ニュース
メタボや肥満の人が「睡眠不足」を感じたら放置してはいけない理由
2018年06月20日
十分に眠れないことは、小さな問題ではない。単なる「睡眠不足」だと思って油断していると、心身の不調につながりやすい。睡眠不足を解消するとメタボや糖尿病が改善するという研究も発表されている。
睡眠不足が慢性化すると血糖値が上昇
睡眠不足に悩まされている人は多い。日本人は、特に就労者の睡眠時間が世界でもっとも短いと言われる。
就労者の睡眠時間を比較した経済協力開発機構(OECD)の調査によると、日本人の平均睡眠時間は7.5時間程度で、先進国でも群を抜いて短い。
睡眠不足が続いて、気力も体力も思考能力も著しく低下してしまうのを実感する人は多いが、睡眠不足の影響はそれだけではない。
睡眠不足が慢性化すると、空腹時血糖値が上昇し、基礎インスリン分泌能が低下するなど、メタボリックシンドロームや2型糖尿病のリスクが上昇するという調査結果がある。
多くの人の場合、睡眠時間が7時間を切ると、睡眠の負債が発生しはじめる。早く返済すればさほど問題はないが、睡眠不足が続いているという人は、睡眠を改善するための対策をするべきだ。
関連情報睡眠時間が7~8時間の人はメタボのリスクが低い
睡眠不足を解消すると糖質の摂取量を減らせる
慢性的な睡眠不足は、体内のホルモン分泌や自律神経機能にも大きな影響を及ぼすことが知られている。
睡眠不足がたった2日間続けただけで、食欲を抑えるホルモンであるレプチン分泌は減少し、逆に食欲を高めるホルモンであるグレリン分泌が亢進するため、食欲が増大することが分かっている。

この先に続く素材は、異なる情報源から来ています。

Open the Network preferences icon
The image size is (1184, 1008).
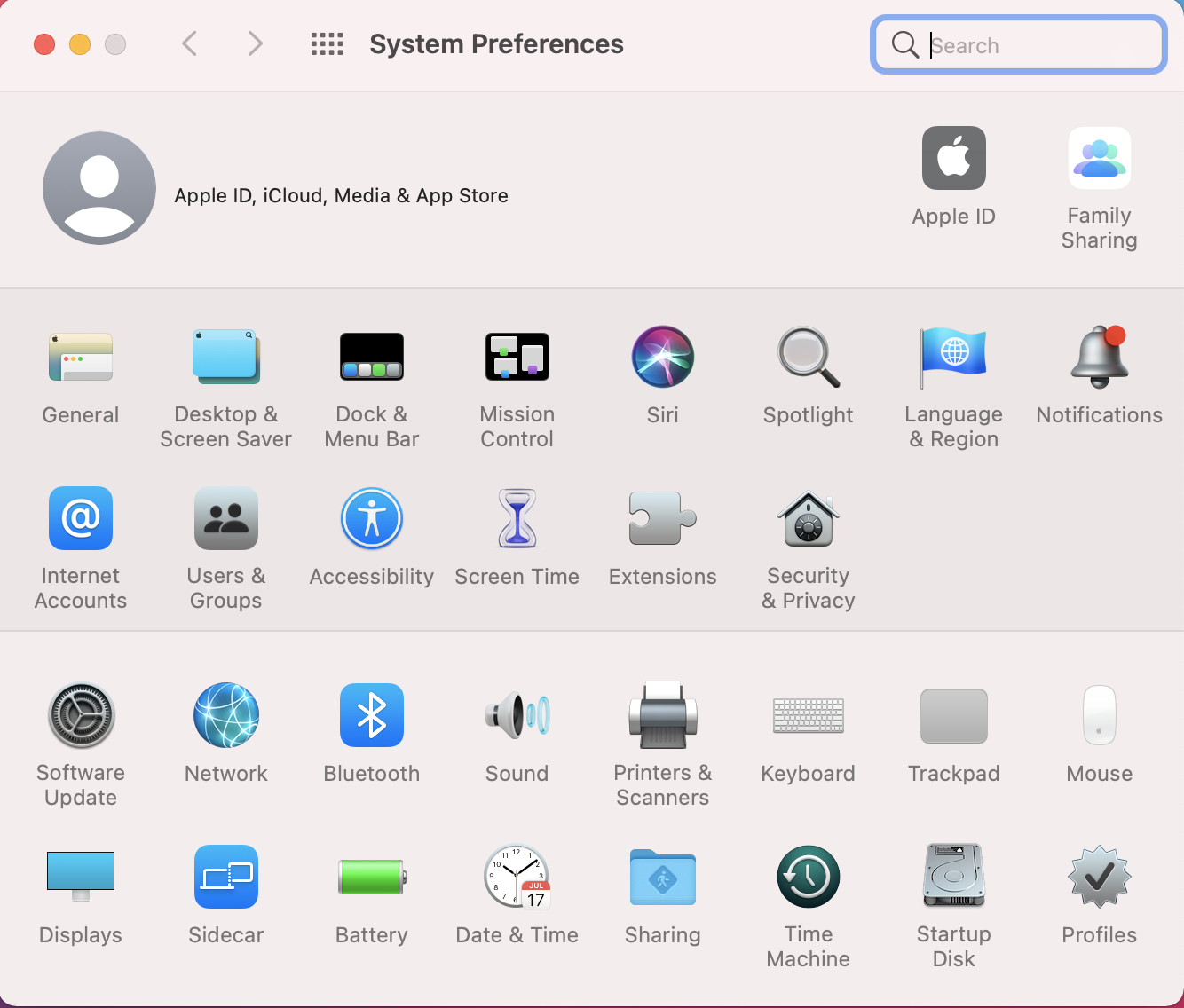point(225,715)
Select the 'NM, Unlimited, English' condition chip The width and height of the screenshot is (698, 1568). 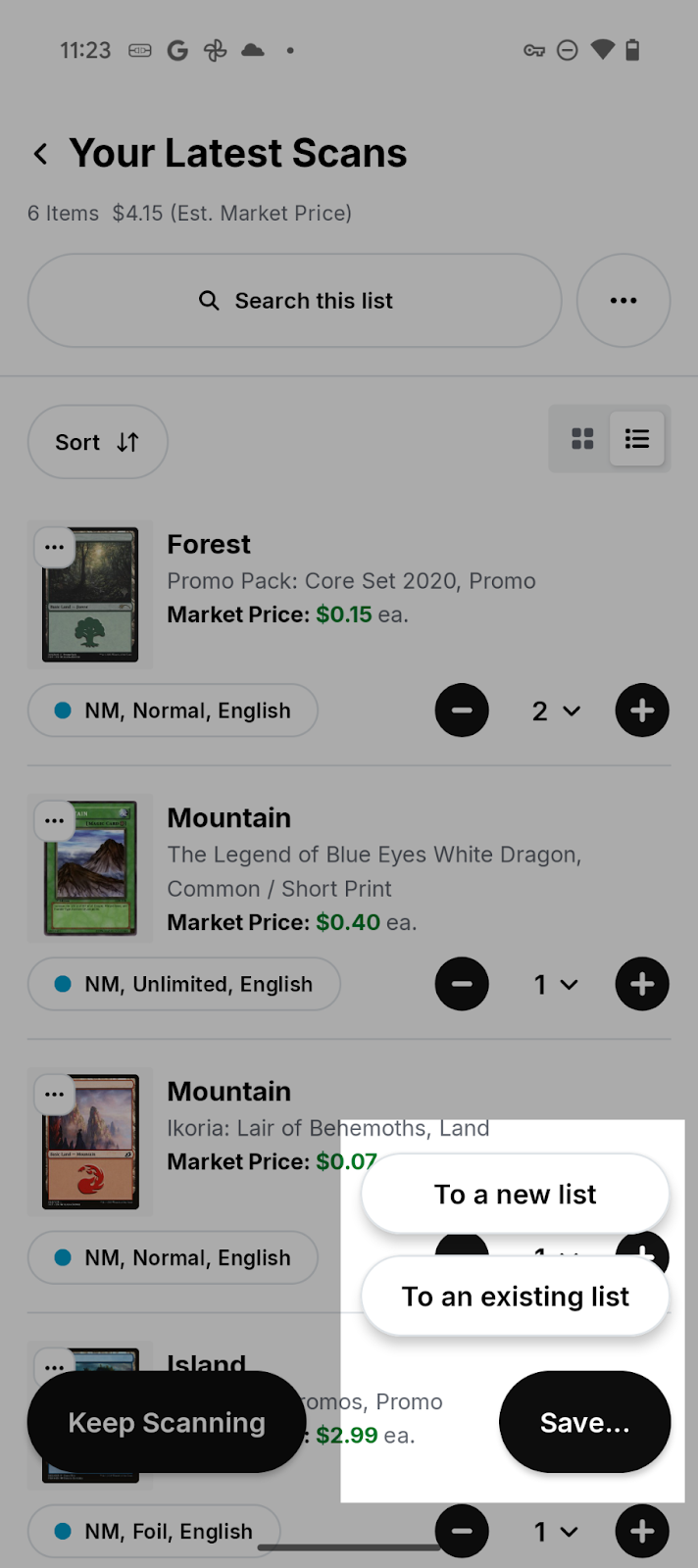coord(184,984)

英国のキングス コレッジ ロンドンの研究では、睡眠不足が続くと、とくに糖質を過剰に摂取したくなる傾向があることが分かった。睡眠不足を解消すると、糖質の摂取量を減らせるという。
研究チームは、睡眠時間が1日7時間未満の18~64歳の21人の男女を対象に、睡眠時間をあと1.5時間増やすことを目標に、睡眠改善のためのコンサルティングを行った。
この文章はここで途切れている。